- **BRIEF**:
Answer these questions using the eurozone reflation text.
1. For how long have disinflationary trends been entrenched?
2. In what season did surveys of selling price expectations among industrial firms start to rise?
3. For which month was the European Commission survey that showed a marked pick-up?

- **PROVIDED TEXT**:
○ ○ ○ ○

Eurozone—From deflation to reflation risk?
- Rising shipping costs and lengthening delivery times have reignited the discussion about a return of reflationary forces.
- Business surveys in the eurozone industrial sector have started to point to some upward pressure on factory gate prices and potentially core goods prices.
- However, it is way too soon to shift the focus from deflation to reflation risk in the eurozone, not least with a double-dip recession in train.
- Disinflationary trends have been entrenched for a decade and, looking beyond some near-term transitory upward pressures on inflation, are likely to persist.
Recent reports of substantial increases in container shipping costs and some supply chain issues, reflected in lengthening delivery times in IHS Markit's PMI data, have reignited the reflation versus deflation debate within the economics community.
Even in the eurozone, there are signs here and there that pipeline price pressures are picking up. Surveys of selling price expectations among industrial firms started to rise in autumn 2020, in line with the strong rebound in manufacturing activity. The latest European Commission survey for December 2020 showed a marked pick-up, indicative of some upward momentum in core producer price inflation.

○ ○ ○ ○

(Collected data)
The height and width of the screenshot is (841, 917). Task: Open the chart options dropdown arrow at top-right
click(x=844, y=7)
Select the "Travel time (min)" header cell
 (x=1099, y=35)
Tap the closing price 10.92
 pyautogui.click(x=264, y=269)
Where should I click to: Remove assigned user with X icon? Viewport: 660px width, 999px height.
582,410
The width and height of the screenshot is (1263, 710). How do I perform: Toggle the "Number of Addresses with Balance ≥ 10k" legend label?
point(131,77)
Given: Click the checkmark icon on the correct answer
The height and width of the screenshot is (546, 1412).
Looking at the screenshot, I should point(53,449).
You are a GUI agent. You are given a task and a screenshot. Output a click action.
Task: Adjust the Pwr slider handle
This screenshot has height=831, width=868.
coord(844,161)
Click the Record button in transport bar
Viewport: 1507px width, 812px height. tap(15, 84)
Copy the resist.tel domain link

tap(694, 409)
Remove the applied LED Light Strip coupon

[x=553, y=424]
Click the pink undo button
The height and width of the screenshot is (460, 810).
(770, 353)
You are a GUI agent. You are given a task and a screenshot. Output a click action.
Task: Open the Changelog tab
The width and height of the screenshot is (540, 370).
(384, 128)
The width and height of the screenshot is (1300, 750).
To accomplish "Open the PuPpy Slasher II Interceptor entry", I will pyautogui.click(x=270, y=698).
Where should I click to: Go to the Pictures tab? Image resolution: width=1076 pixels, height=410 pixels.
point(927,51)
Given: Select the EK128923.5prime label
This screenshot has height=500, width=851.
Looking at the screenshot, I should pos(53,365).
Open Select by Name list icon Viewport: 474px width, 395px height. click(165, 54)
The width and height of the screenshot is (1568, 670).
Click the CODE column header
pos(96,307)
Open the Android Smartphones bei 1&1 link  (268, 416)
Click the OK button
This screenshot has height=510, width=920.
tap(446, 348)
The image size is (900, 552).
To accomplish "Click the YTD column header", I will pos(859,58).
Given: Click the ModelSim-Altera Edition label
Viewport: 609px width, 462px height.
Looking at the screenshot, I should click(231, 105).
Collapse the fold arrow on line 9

○ ○ ○ ○

- **WORKED SOLUTION**:
1. For a decade.
2. Autumn 2020.
3. December 2020.